A la vez, en las márgenes de la carpa, por las entrelíneas, otro drama hace equilibrio. Este poemario no es enteramente el retrato de un escenario. Atraviesa el espectáculo la trama paralela del poeta revelándose a sí mismo (lo que se hace evidente en las Cartas y se acentúa en la sección de Espectadores). Así como él se disfraza del tigre de la escritura y su domador con cabeza de olmeca; del payaso que brinda con los iguales, el faquir y el matachín que tañe su caña milenaria, en ocasiones es su vivencia la que emerge tras las bambalinas de las metáforas. Las fronteras entre cantante y contenido se vuelven difusas, sin que ello empañe la claridad de los mensajes.

“Como sabes, espanto la soledad escribiendo/ aunque después regresa más profunda.”, le confiesa el autor al poeta japonés Takuboku, en “Carta a un árbol susurrante”. La poesía de Meléndez es a menudo el testimonio de un solitario. La soledad, ya sea en su expresión más cómplice consigo misma, donde la visión del mundo tiene un nombre irrepetible, ya sea en lo más lacerante del desamor propio. Porque la prueba de haber aprendido algo es poder hacerlo solo, entonces vivir solo es aprender a vivir. Sin embargo, nadie vive solo. Mucho menos este monólogo que recorre las calles y las civilizaciones, los vuelos de los insectos y las caídas de los dioses. Monólogo donde el diálogo tiene raíces tan encarnadas que se proyecta en los siameses del circo, dolorosamente unidos y separados. El diálogo, la más antigua herramienta para desarrollar el pensamiento y su sombra, el lenguaje, se hace evidente en la correspondencia abierta del autor con poetas, escritores y cantantes de todos los tiempos. Diestro con la epístola como su par chileno, el lárico Jorge Teillier, Meléndez preludia su desfile circense con una carta a Kafka que, como canta Kundera, quiere decir en checo corneja, la cual escribe suspendido de un trapecio.

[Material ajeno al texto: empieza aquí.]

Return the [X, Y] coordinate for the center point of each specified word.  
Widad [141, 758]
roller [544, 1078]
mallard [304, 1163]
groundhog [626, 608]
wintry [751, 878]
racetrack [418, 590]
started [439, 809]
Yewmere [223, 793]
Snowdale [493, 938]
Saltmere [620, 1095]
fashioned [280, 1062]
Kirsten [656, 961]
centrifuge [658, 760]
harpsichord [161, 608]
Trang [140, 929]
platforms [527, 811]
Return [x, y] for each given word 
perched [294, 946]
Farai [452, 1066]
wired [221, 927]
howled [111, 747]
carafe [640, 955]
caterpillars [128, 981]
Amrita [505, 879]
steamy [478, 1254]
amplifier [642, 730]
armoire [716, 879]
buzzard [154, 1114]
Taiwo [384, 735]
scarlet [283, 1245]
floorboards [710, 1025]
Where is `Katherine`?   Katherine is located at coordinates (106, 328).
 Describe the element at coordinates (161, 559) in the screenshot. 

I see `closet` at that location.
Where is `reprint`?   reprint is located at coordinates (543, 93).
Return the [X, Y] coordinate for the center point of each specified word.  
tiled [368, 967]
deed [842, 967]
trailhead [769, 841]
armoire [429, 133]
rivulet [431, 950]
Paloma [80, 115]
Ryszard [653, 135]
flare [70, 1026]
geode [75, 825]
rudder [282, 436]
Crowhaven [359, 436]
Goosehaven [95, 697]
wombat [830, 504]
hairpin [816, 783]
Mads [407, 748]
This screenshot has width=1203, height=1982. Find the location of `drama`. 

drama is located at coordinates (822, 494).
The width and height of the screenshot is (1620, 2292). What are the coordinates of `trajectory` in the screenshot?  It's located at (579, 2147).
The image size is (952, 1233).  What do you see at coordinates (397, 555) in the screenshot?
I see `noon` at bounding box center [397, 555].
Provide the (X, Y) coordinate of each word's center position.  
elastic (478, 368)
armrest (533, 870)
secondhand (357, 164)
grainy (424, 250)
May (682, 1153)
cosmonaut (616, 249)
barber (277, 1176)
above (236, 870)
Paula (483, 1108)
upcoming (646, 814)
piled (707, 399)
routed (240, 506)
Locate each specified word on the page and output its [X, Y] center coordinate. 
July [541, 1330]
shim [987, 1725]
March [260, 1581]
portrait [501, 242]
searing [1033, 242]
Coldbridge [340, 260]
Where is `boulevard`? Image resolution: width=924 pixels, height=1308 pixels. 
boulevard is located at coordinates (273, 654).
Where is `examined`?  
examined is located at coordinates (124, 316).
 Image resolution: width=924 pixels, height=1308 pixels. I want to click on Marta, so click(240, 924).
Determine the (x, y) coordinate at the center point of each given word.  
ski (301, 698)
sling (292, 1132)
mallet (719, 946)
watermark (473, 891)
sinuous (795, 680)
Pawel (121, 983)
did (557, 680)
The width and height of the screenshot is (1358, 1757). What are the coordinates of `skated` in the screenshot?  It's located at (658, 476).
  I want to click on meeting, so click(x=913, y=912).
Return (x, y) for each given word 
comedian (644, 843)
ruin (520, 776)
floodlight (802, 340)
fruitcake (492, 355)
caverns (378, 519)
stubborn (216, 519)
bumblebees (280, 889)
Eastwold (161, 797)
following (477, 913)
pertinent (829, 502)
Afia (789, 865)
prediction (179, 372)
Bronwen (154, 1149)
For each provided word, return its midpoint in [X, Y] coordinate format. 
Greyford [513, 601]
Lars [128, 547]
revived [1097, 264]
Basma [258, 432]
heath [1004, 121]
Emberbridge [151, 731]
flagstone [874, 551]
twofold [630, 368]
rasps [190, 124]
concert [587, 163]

Y la segunda sección abre con su respuesta a Takuboku, ahora desde la taquilla. También existe una correspondencia secreta con los autores cuyos epígrafes abren secciones (Ramón López Velarde, Vladimir Holan, Eliseo Diego, el heterónimo de Pessoa, Alberto Caeiro) y poemas (Juan Cámeron, Gonzalo Rojas) o a quienes dedica el canto, como Cesare Pavese.

Especie de apéndice, Espectadores muestra la otra cara de la moneda, el desnudo espectáculo cotidiano y las acrobacias de una memoria aferrada a la vida. Los ya entrañables personajes del circo se han ido al siguiente pueblo sin previo aviso. Tras una segunda lectura descubrimos que, si la continuidad de la metáfora se rompe al levantar la lona y hallar una sala de estar, es porque este apartado final complementa, antes que desarrollar, lo precedente. Pues si en el circo tanto humanos como animales, estaban en tela de juicio —cuerda floja sin red— en esta sección el telescopio se vuelve hacia la mismísima voz poética que representa a los espectadores en sus vidas privadas, protagonistas de tragedias anónimas ante una carpa vacía.

Quizás lo más impactante de todo el espectáculo sea es el instante en que se abre la cortina, se entra a la carpa. Tal vez porque es el único momento en que los dos espacios, el representado y el real, se unen, antes de que una nueva pared se alce invisible entre la realidad de los espectadores pasivos y una ficción protagónica. Entonces, no queda otra manera de mantener viva la comunión sino alzando nuevos telones, uno tras otro, hasta llegar a la máxima multiplicidad de umbrales.